La Iglesia, pues, sirve al Reino, fundando comunidades e instituyendo Iglesias particulares, llevándolas a la madurez de la fe y de la caridad, mediante la apertura a los demás, con el servicio a la persona y a la sociedad, por la comprensión y estima de las instituciones humanas.

La Iglesia, además, sirve al Reino difundiendo en el mundo los «valores evangélicos», que son expresión de ese Reino y ayudan a los hombres a acoger el designio de Dios. Es verdad, pues, que la realidad incipiente del Reino puede hallarse también fuera de los confines de la Iglesia, en la humanidad entera, siempre que ésta viva los «valores evangélicos» y esté abierta a la acción del Espíritu que. sopla donde y como quiere (cf. Jn 3, 8); pero además hay que decir que esta dimensión temporal del Reino es incompleta, si no está en coordinación con el Reino de Cristo, presente en la Iglesia y en tensión hacia la plenitud escatológica.[28]

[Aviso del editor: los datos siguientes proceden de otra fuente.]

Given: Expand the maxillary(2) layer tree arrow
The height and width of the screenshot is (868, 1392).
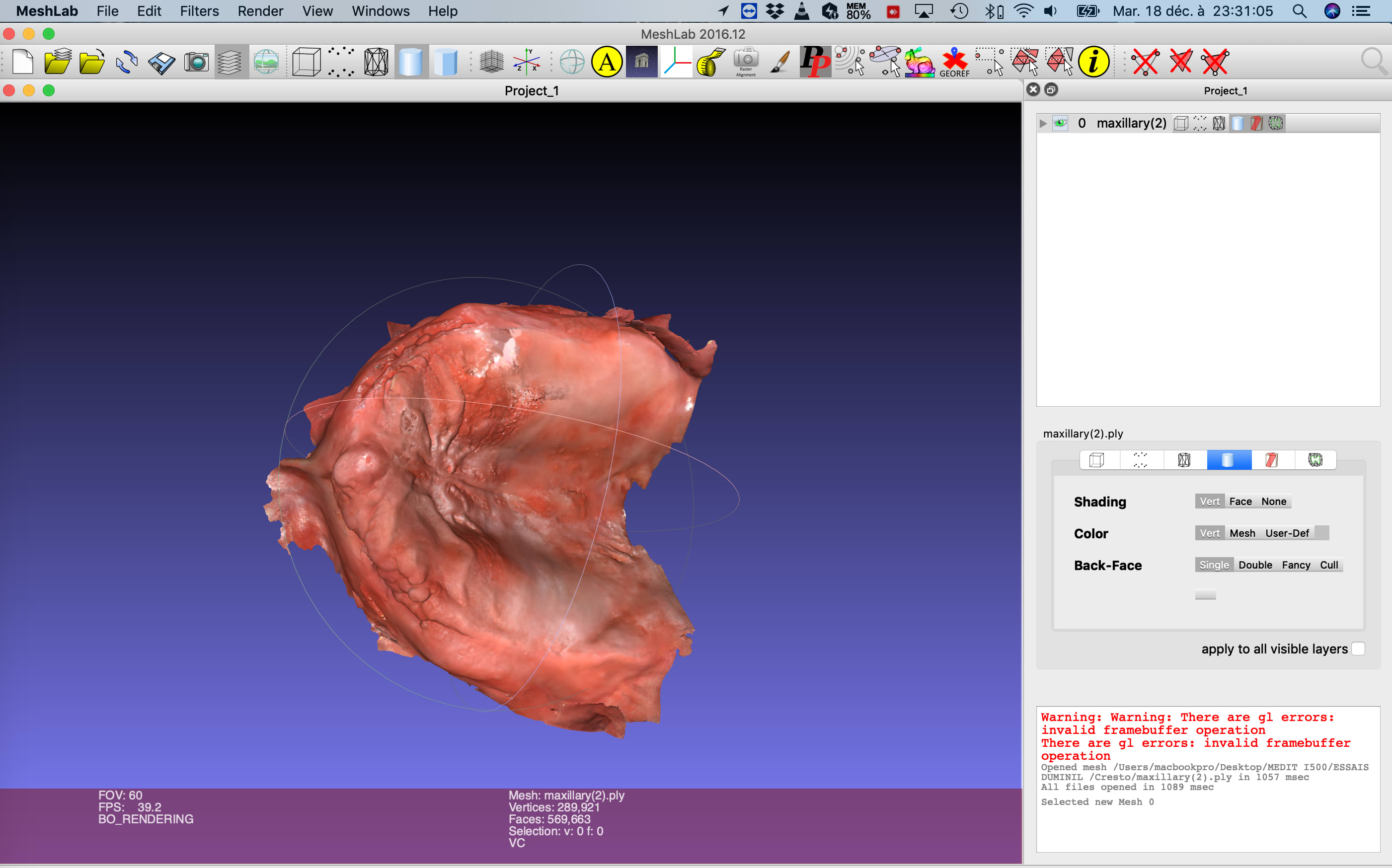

Las múltiples perspectivas del Reino de Dios [29] no debilitan los fundamentos y las finalidades de la actividad misionera, sino que los refuerzan y propagan. La Iglesia, es sacramento de salvación para toda la humanidad y su acción no se limita a los que aceptan su mensaje. Es fuerza dinámica en el camino de la humanidad hacia el Reino escatológico; es signo y a la vez promotora de los valores evangélicos entre los hombres.[30] La Iglesia contribuye a este itinerario de conversión al proyecto de Dios, con su testimonio y su actividad, como son el diálogo, la promoción humana, el compromiso por la justicia y la paz, la educación, el cuidado de los enfermos, la asistencia a los pobres y a los pequeños, salvaguardando siempre la prioridad de las realidades trascendentes y espirituales, que son premisas de la salvación escatológica. La Iglesia, finalmente, sirve también al Reino con su intercesión, al ser éste por su naturaleza don y obra de Dios, como recuerdan las parábolas del Evangelio y la misma oración enseñada por Jesús. Nosotros debemos pedirlo, acogerlo, hacerlo crecer dentro de nosotros; pero también debemos cooperar para que el Reino sea acogido y crezca entre los hombres, hasta que Cristo «entregue a Dios Padre el Reino» y «Dios sea todo en todo» (1 Cor 15, 24.28).


21 Enc. Dives in misericordia, 1: l.c., 1177.

22 Conc. Ecum. Vat. II, Const. dogm. Lumen gentium, sobre la Iglesia, 5.

23 Cf. Conc. Ecum. Vat. II, Const. past. Gaudium et spes sobre la Iglesia en el mundo actual, 22.

24 Cf. Conc. Ecum. Vat. II, Const. dogm. Lumen gentium , sobre la Iglesia, 4.

25 Ibid.,5.

26 Exh. Ap. Evangelii nuntiandi, 16. l.c., 15.

27 Discurso en la apertura de la III sesión del Conc. Ecum. Vat. II, 14 de septiembre de 1964: AAS 56 (1964), 810.

28 Pablo VI, Exh. Ap. Evangelii nuntiandi, 34: l.c, 28.

29 Cf. Comisión Teológica Internacional, Temas selectos de eclesiología en el XX aniversario de la clausura del Conc. Ecum. Vat. II (7 de octubre de 1985), 10: «Indole escatológica de la Iglesia: Reino de Dios e Iglesia».

30 Cf. Conc. Ecum. Vat. II, Const. past. Gaudium et spes, sobre la Iglesia en el mundo actual, 39.